The Uganda Police is currently grilling two suspects in connection with the cyber attack on telecommunication companies, MTN, Airtel and two banks including Stanbic and bank of Africa where billions of money were lost last week.
The two suspects are attached to Pegasus Technologies, a company that provides financial and billing solutions for various companies in Uganda.
The suspects were arrested on Wednesday by the Criminal Investigations Directorate (CID) cyber crime detectives at the helm of probing the case to help the police investigate on how the cyber attack could have happened under their watch.
It is also reported that more arrests will be made over the incident in which the hackers took off with over 10b.
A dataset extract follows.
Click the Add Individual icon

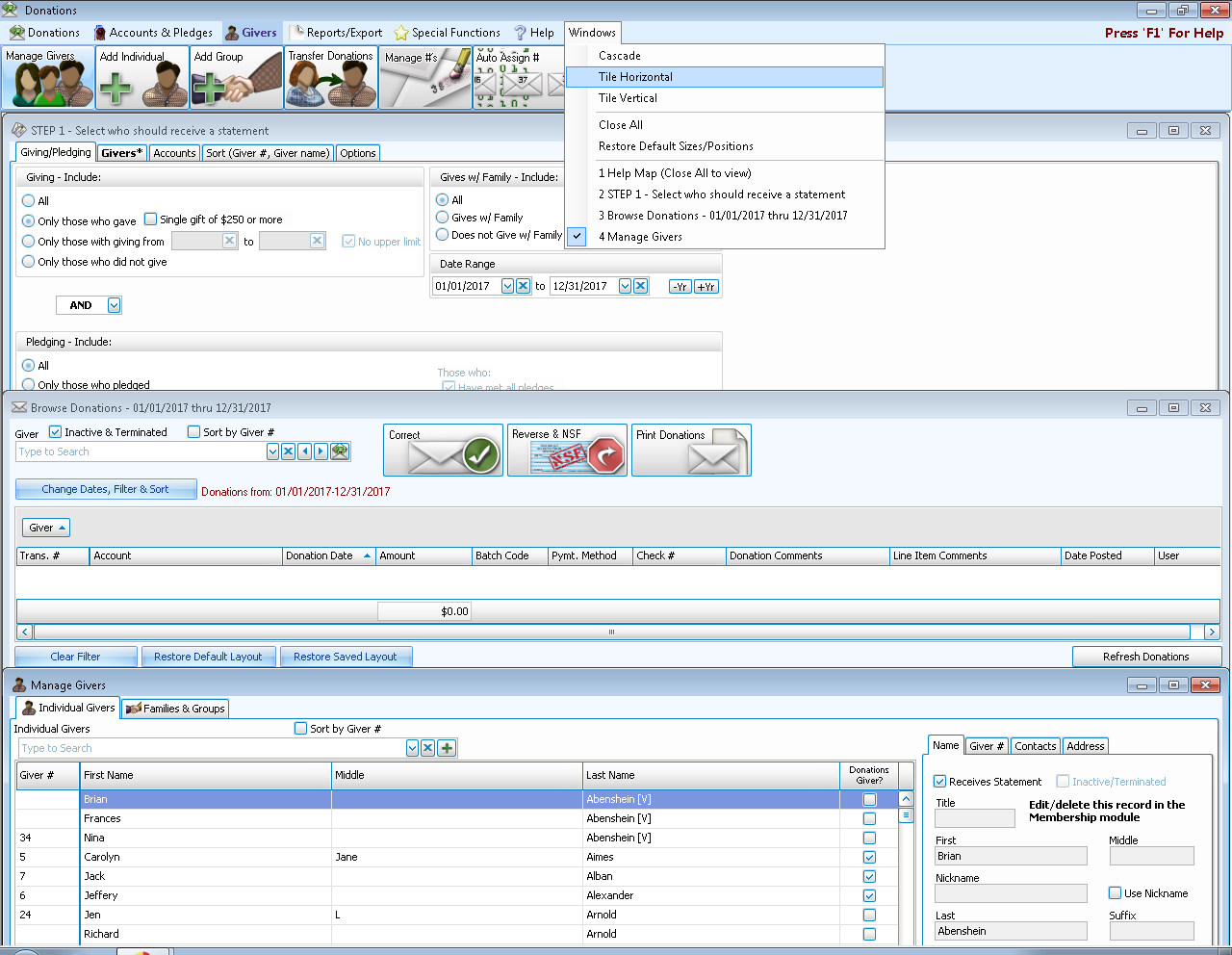pos(141,78)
Pegasus provides services to a number of banks, telecommunication companies and utility providers in Uganda to provide financial and billing solutions.
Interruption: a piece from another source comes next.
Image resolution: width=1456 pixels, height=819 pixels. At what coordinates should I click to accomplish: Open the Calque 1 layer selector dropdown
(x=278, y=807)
According to Police, Pegasus is an aggregator for six top financial institutions in the country. In this case, the hackers infiltrated Stanbic Bank, Bank of Africa, MTN and Airtel, transferred the money and later cashed out the funds through various mobile money agents across the country.
It is alleged that the hackers cashed out the money from over 2,000 mobile money withdrawal points located in different parts of the country and this was done within 36 hours last weekend.
A source said investigators suspect that the cyber criminals behind the theft could have used SIM cards of dead people or those abandoned by subscribers such as foreigners who stay in the country for a short time.
Meanwhile Police investigations have extended to the National Identification and Registration Authority (NIRA) after it was discovered that the Sim cards used were duly registered.
However, Gilbert Kadilo, the NIRA public relations and corporate affairs manager, issued a statement over the alleged involvement of NIRA staff in the fraud.
NIRA’s role is to “facilitate verification of identities against applicants’ details on the identification cards and not to register SIM cards.” he said.
“Since the SIM cards were registered against individual’s NINs, the investigators should be able to identify the registered owners of the cards used in the fraud,” Kadilo added.
In a statement issued on Thursday, Wim Vanhelleputte, the chief executive officer of MTN Uganda, stated that on October 3, an aggregator, Pegasus Technologies, experienced a security breach that impacted bank-to-wallet transfers.
“Although the incident did not affect any customer money mobile balances, a limited number of other services aggregated through the third party provider were suspended as a precautionary safety measure.”
“The core MTN mobile money services, including cash deposits, withdrawals, person to-person transactions and MoMo payments were never affected at any stage,” read the statement.
According to sources, so far what is known is that Bank of Africa lost sh900m, Stanbic Bank sh9b, Airtel sh4.5b and MTN lost the biggest chunk. “Over 1200 MTN SIM cards were used to channel the money to various agents across the country,” a source said.